Fluorination of nuclear graphite IG-110 in molten 2LiF-BeF2 (FLiBe) salt at 700 degrees C

It is important for the development of advanced nuclear reactors to understand if the exposure to molten fluoride salts changes physical properties of graphite and its ability to absorb tritium. This paper demonstrated that the interaction between high purity nuclear grade graphite IG-110 and molten salt mixture 2LiF-BeF2 (FLiBe) at 700 degrees C for twelve hours in argon envimoment resulted in graphite fluorination and changes in graphite microstructure. XPS C1s spectra analysis shows an increase in F functionalization (from 3.5% to 9.0-19.3%), an increase in the sp(3)/sp(2) ratio (from 0.1496 to 0.1798), and F1s spectrum analysis confirms appearance of C-F bonds. Raman spectra show an increase in I-D/I-G ratio from 0.35 to 0.69 and an appearance of peak shoulders characteristic of C-F bond formation. GDMS depth analysis from the surface to 5 ism depth shows a higher depth penetration of F compared to that of Li and Be, indicative of surface salt reduction and bulk graphite fluorination.

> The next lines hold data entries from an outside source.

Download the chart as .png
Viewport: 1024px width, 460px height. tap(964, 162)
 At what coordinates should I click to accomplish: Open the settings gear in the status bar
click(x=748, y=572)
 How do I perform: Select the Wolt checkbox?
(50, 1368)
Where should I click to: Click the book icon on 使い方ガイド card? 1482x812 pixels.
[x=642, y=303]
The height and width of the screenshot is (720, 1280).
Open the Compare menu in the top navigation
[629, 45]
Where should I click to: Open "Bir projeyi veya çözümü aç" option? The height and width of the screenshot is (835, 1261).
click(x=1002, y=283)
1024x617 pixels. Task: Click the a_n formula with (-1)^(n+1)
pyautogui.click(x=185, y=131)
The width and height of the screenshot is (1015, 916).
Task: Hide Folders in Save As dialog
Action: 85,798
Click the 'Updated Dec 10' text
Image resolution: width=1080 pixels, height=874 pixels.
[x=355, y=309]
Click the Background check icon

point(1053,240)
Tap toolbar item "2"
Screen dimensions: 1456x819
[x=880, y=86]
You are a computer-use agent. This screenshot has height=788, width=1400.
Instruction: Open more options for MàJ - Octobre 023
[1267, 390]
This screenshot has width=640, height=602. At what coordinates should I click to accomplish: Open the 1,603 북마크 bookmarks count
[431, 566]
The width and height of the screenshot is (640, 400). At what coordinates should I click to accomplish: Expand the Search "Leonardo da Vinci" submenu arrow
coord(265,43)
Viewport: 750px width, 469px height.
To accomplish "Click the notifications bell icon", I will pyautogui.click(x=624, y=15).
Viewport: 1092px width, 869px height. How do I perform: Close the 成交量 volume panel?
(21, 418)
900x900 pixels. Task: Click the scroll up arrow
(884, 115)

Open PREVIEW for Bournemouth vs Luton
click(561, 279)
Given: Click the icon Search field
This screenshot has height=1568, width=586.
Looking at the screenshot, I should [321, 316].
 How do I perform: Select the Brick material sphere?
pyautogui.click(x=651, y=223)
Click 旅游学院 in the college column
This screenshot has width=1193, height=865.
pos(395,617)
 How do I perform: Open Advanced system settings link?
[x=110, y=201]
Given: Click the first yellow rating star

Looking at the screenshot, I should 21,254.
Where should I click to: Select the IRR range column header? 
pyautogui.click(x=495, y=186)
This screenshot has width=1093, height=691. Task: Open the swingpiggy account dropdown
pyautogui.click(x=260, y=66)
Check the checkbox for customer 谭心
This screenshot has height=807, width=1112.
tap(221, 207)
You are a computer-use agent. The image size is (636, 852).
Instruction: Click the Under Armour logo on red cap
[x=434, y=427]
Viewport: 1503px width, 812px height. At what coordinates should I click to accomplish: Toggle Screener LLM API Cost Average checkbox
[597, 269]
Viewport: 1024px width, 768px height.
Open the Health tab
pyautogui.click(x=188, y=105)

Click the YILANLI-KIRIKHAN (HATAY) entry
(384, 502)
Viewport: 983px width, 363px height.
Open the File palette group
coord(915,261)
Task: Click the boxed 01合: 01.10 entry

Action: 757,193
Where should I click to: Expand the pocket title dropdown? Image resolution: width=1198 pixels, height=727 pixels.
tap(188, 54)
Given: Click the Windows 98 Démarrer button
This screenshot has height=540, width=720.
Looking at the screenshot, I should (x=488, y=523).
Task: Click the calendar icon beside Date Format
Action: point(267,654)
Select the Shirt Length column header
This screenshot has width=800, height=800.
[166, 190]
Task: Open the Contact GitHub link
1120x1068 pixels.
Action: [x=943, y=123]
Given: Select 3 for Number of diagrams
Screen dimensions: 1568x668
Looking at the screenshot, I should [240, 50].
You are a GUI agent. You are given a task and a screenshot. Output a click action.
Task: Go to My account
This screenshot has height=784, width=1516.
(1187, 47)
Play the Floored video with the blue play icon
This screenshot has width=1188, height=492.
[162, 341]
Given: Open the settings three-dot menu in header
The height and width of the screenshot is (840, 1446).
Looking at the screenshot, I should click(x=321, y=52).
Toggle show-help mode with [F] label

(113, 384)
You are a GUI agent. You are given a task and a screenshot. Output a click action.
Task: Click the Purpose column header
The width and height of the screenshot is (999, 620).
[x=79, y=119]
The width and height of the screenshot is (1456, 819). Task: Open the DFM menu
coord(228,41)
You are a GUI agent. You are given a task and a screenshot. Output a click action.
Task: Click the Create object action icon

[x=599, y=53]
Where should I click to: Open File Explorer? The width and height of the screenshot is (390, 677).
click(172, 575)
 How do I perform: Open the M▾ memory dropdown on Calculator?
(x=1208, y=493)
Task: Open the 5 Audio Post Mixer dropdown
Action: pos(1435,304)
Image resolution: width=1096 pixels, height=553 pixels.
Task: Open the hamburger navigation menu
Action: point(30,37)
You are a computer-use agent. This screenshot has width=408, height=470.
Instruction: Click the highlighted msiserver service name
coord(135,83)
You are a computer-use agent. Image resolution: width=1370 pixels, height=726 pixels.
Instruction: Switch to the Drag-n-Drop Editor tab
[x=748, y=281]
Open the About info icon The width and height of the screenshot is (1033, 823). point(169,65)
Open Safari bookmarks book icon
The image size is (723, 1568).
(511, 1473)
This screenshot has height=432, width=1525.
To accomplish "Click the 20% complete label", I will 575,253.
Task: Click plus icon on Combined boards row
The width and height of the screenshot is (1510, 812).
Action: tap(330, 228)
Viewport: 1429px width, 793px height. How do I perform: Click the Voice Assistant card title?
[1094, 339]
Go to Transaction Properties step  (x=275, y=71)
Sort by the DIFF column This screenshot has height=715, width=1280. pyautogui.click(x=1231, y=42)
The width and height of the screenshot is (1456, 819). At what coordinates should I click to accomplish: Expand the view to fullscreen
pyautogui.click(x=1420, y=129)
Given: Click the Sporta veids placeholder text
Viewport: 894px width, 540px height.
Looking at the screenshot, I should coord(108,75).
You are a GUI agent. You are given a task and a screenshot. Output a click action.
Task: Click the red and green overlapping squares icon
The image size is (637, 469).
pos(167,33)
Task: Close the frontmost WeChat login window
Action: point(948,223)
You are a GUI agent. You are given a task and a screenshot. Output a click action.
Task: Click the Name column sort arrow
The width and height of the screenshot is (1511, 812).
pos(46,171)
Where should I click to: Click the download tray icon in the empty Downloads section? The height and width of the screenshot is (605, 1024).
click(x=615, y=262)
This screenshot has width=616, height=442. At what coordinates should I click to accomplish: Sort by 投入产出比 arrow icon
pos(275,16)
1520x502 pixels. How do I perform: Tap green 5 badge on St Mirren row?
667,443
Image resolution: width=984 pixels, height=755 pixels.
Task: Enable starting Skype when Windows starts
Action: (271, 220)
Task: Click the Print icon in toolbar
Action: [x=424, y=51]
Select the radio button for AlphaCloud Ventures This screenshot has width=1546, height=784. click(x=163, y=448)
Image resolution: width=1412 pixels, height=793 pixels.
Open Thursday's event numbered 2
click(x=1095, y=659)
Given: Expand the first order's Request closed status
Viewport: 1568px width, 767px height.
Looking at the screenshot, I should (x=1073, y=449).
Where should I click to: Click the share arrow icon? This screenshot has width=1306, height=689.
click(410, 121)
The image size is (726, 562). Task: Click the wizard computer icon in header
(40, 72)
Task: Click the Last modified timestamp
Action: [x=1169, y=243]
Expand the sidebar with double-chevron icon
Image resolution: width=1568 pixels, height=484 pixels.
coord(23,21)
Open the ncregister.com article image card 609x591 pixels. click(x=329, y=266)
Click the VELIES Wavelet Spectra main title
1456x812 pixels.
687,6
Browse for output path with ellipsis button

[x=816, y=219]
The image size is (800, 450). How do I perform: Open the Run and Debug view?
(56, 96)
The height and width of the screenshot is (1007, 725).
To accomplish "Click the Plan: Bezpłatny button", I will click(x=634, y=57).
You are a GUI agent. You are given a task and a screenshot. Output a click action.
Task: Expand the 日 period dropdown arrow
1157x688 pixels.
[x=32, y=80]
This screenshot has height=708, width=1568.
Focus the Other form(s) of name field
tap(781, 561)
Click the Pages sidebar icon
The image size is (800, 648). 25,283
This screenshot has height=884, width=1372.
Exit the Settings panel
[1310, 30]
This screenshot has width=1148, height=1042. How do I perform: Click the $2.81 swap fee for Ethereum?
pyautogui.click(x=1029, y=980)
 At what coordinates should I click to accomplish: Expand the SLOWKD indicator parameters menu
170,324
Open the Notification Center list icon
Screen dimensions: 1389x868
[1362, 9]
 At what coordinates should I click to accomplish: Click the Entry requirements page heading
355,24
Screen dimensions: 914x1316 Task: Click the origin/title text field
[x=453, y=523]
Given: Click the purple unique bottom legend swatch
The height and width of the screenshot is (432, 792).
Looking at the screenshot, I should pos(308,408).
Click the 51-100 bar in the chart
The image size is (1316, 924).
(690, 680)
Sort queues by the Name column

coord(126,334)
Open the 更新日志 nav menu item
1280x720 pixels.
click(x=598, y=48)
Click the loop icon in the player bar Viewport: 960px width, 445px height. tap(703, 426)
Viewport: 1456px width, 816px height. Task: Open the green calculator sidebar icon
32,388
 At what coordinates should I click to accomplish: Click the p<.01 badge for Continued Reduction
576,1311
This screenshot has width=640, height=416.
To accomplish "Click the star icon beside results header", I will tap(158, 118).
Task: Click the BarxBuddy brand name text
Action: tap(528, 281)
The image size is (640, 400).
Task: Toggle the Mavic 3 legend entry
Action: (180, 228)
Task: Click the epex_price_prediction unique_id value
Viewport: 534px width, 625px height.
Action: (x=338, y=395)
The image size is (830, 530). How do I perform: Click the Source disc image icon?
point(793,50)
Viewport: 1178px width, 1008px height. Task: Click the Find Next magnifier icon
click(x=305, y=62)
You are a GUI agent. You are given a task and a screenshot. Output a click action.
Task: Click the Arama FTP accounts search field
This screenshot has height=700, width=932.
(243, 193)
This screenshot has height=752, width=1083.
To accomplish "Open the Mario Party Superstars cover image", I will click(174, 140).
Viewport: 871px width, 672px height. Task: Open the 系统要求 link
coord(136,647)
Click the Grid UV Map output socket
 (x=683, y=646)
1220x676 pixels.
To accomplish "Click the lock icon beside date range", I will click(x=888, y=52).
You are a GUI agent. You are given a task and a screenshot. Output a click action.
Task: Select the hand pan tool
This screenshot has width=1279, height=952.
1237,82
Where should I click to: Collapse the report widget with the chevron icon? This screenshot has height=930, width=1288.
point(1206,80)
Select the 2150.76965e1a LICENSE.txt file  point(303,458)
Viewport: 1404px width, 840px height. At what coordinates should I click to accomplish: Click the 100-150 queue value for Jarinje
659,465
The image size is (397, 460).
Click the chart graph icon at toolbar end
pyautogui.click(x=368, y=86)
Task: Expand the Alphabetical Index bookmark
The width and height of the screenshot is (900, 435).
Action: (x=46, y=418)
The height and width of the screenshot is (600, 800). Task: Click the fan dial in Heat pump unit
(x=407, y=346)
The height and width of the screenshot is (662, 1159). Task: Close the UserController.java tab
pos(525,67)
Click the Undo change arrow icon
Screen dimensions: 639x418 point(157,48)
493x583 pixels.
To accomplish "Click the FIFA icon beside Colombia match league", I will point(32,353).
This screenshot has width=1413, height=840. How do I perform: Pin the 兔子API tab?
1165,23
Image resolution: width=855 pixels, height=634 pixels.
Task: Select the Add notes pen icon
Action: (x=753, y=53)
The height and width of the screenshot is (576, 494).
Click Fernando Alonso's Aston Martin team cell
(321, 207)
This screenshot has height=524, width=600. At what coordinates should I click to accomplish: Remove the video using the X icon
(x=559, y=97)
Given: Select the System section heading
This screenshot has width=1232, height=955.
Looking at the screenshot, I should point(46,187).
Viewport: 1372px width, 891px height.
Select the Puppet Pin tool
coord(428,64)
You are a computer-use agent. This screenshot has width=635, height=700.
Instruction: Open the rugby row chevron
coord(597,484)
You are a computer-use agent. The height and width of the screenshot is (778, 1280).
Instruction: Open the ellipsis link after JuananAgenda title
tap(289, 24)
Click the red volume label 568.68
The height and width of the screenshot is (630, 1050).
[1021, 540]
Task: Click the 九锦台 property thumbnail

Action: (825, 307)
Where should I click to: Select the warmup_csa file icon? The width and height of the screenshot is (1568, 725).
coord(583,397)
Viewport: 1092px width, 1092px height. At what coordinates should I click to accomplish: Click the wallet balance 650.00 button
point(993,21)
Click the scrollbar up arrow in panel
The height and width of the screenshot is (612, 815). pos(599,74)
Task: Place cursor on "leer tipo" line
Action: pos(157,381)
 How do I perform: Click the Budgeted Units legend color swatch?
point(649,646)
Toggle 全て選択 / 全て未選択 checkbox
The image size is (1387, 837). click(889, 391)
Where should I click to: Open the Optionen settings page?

FLiBe reduction by graphite fluorination is not thermodynamically favorable, but certain carbon sites in the graphite are more reactive than the majority of carbon atoms in graphite. We argue that graphite fluorination occurred at these reactive sites, leading to the reduction of salt at the graphite surface. XRD and Raman confirmed microstructural changes. This indicates that the fluorination process may introduce new active sites as existing active sites are consumed, which could be advantageous for tritium chemisorption from FLiBe.